THE PROBLEM: Would you write out the lines below exactly, from the one containing "Screen dimensions: 1000x817" to the very last, but without the pictures?

DATASET EXTRACT:
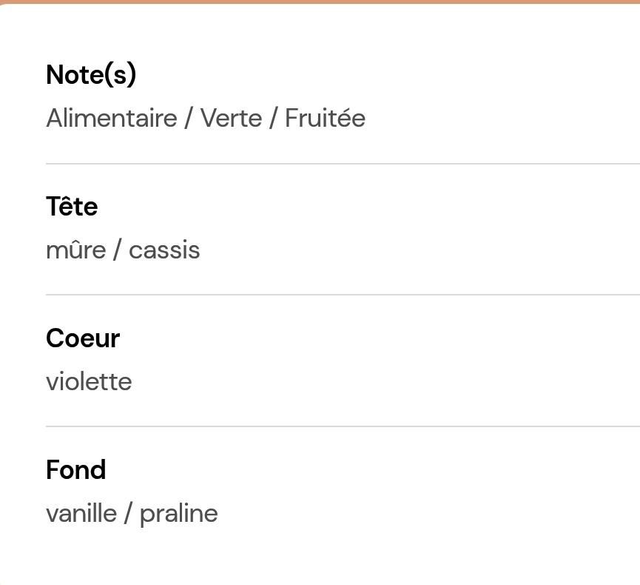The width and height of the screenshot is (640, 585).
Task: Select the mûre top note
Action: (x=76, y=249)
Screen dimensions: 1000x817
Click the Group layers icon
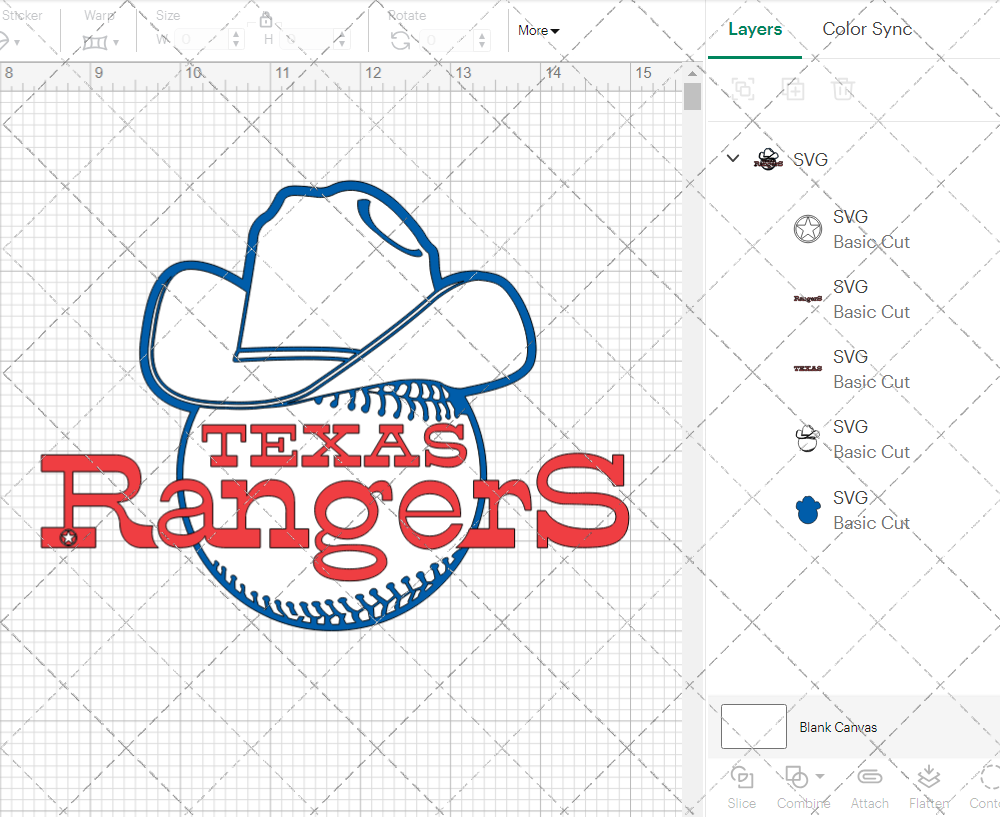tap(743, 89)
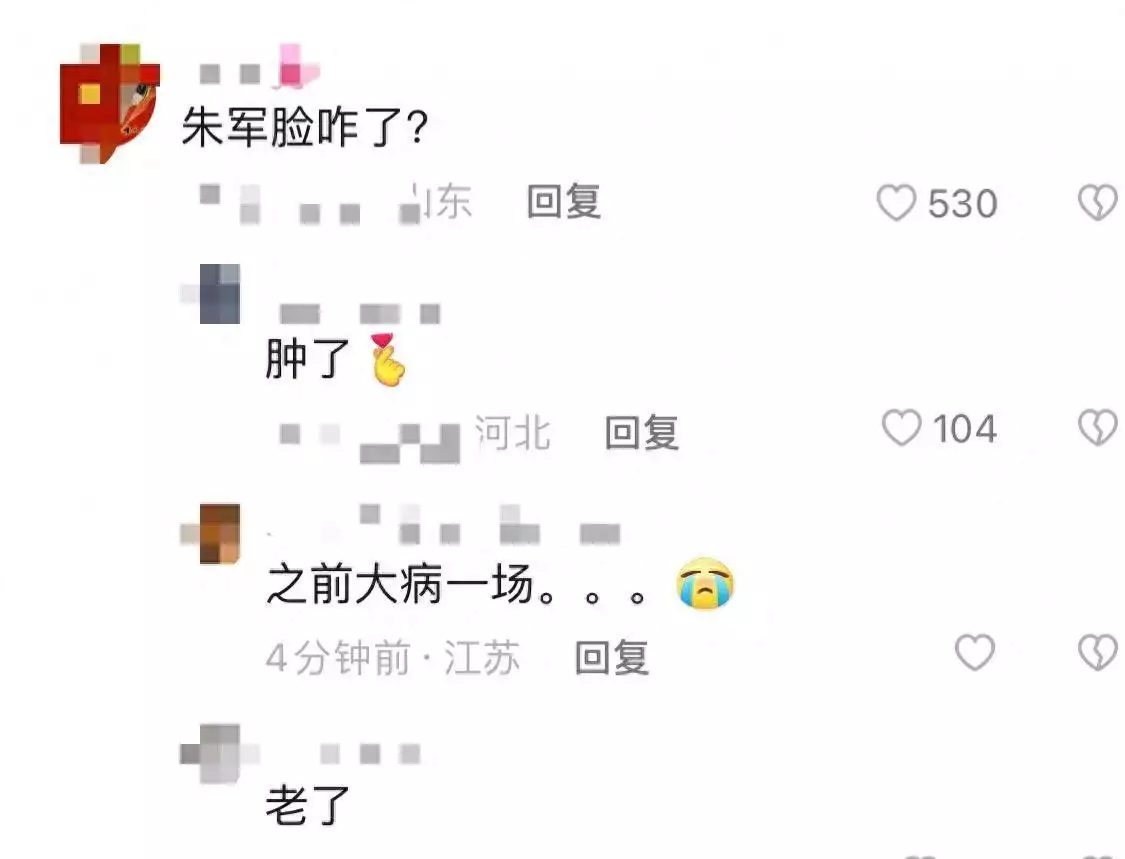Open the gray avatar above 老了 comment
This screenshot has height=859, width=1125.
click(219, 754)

EXERCISE OUTPUT:
Screen dimensions: 1000x817
Click the Group layers icon
tap(743, 89)
Open the gray avatar above 老了 comment
This screenshot has height=859, width=1125.
click(219, 754)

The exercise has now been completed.